‘Spindle Talk’, Sean R. Robinson

Illustration © 2017 Toeken

 [ Illustration © 2017 Toeken ] It starts as Molly Smith’s party Friday night.

My parents wouldn’t let me go, so I have to hear about the party on Monday during lunch from Hannah and Jill. Molly’s parents were out of town on a business trip—they’re entrepreneurs.

Hannah picks at her salad with her fork, too busy talking to eat. “All of a sudden, Victoria is on the floor.”

I gasp. Victoria isn’t one of our friends. She’s the girl who hung around on the edges of our clique. Her parents weren’t cyber-distributers, she wasn’t on the soccer team and she didn’t have a boyfriend. But she got invited to things, because people felt bad for her.

“What happened next?” I ask.

Jill’s done with her lunch, got the nod from Hannah and starts recapping what I’d missed.

“Everyone’s standing around, watching her.
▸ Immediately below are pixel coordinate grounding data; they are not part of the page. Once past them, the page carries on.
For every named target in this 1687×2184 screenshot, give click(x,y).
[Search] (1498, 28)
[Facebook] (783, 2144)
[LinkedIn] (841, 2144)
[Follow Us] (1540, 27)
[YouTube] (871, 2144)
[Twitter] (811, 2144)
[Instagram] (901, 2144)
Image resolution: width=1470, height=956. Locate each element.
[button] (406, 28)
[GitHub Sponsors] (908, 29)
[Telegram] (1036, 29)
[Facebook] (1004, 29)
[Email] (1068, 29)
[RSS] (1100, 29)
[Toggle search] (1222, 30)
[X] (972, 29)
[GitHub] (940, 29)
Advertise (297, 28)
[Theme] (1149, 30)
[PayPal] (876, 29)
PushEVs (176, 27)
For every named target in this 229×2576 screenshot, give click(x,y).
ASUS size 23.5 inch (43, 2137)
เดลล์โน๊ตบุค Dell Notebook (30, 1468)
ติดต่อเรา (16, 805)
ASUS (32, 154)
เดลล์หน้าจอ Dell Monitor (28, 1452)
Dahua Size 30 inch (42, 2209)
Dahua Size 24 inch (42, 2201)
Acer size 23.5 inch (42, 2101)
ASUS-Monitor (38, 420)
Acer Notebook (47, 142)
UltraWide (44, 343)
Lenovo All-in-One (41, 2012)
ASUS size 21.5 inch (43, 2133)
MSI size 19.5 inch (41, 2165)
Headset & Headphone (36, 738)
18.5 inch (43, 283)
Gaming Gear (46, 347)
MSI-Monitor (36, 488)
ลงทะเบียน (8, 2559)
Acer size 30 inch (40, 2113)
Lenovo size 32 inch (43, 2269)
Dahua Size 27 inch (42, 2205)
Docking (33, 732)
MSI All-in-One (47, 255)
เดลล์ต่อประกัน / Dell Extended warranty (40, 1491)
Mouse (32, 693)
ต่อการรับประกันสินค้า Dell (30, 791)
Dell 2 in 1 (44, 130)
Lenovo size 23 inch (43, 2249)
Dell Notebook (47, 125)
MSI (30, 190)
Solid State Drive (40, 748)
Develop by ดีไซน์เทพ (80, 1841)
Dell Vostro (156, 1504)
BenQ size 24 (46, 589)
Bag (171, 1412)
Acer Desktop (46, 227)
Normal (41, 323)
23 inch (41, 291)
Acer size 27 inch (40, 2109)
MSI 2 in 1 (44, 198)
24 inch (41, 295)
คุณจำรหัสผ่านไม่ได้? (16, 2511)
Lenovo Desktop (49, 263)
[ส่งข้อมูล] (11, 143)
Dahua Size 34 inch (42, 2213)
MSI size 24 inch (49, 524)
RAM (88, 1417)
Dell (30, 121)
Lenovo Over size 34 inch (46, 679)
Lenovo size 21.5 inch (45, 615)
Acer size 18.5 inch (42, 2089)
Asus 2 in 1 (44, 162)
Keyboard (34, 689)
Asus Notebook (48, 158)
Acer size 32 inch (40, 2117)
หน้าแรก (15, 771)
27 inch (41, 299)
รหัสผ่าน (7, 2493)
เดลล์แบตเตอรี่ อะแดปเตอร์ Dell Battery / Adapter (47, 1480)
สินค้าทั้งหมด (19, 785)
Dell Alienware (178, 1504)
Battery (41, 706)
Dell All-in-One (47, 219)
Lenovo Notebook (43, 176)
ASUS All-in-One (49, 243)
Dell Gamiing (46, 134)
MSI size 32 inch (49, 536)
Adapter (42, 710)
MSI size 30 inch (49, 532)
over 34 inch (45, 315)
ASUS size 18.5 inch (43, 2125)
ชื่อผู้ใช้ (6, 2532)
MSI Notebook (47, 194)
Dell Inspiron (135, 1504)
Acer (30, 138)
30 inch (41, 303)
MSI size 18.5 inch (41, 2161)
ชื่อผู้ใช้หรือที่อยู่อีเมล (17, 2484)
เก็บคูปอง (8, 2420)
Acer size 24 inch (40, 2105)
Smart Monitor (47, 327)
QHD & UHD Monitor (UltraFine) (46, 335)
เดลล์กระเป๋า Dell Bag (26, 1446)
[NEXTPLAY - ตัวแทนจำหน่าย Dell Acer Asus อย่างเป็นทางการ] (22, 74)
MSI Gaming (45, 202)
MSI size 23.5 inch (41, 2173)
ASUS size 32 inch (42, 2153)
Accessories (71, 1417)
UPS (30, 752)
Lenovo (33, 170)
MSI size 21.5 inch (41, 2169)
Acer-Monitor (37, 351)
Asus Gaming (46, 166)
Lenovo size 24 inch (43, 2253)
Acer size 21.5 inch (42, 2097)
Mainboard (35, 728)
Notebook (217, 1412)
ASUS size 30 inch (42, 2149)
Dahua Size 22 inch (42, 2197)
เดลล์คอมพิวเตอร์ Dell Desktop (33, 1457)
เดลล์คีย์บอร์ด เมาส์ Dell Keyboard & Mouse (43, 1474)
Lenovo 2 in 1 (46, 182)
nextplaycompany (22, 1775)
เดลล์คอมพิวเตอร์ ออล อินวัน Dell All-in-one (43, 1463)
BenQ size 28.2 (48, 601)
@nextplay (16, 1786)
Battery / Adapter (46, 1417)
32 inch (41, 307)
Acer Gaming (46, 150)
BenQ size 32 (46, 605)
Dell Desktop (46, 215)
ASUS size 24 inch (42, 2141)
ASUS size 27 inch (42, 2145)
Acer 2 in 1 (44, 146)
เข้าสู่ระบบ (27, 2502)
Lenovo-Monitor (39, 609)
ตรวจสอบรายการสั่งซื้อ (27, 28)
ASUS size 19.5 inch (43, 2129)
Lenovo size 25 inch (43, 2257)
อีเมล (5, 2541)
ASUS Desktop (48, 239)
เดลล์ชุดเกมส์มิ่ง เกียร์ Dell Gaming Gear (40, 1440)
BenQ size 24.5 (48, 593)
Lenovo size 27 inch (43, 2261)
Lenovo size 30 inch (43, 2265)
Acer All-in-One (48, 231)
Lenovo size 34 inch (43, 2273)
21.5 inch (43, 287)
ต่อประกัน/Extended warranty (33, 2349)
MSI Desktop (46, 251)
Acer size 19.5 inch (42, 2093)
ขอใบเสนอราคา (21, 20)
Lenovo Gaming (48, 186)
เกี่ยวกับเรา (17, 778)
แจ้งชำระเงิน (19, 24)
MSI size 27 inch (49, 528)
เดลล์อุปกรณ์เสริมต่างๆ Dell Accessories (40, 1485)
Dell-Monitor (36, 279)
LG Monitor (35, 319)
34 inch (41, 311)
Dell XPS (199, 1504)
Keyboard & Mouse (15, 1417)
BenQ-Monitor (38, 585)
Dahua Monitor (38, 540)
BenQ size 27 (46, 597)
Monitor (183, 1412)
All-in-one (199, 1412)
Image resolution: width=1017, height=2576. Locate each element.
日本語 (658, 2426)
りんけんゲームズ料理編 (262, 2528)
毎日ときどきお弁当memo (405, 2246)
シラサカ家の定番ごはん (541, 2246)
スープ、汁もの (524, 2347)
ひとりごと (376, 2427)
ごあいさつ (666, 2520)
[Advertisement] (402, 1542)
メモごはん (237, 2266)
She was just… limp. Like she was a corpse or something. And no one can wake her up. We try to splash water on her face. Someone starts calling for someone to call the ambulance, and someone else starts asking if anyone has Narcan.”

I am so pissed I missed the party.

“But then,” Hannah says between bites of salad with too much dressing, “Molly’s calming everyone down, saying that this is how it’s supposed to be. She’s got a needle in her hand.”

“A needle?” I ask. Why would voted-most-popular-at-life have a needle?

“Yeah,” Jill says. “The thing had to be six inches long. Molly told everyone that this was how it was done. A little jab and you’re out like a light.”

“Was there something on it?” I ask. “Or in it, or whatever?”

“No,” Jill replies. “That was the weird part. Victoria volunteered, thinking it would be a party game. But Molly told everyone that this was how it was done and then said that the guys at the party had to kiss Victoria.”

“Kiss her?”

“Yeah.” Hannah has finished her lunch. “There were a bunch who were freaked out. Half the soccer team was there and after a little pushing and a little smiling—that stupid smile Molly does when she wants to get her way and every guy one earth falls for—they’re standing around Victoria like I don’t even know…”

“An all-you-can-eat buffet,” Jill says.


“Right,” Hannah says. “The rest of us just watch and all of a sudden, they’re kissing her one at a time. Garrett Mesner, Tom Ellis, Demitrius, Eddie. And just as I’m about to yell at them all—she sure as heck can’t consent when she’s passed out-—Zack Miller gets down on one knee, kisses her like it’s the last thing he wants to do…”

“And then wham!” Jill says.


“Wham!” they both say. “Happily Ever After.”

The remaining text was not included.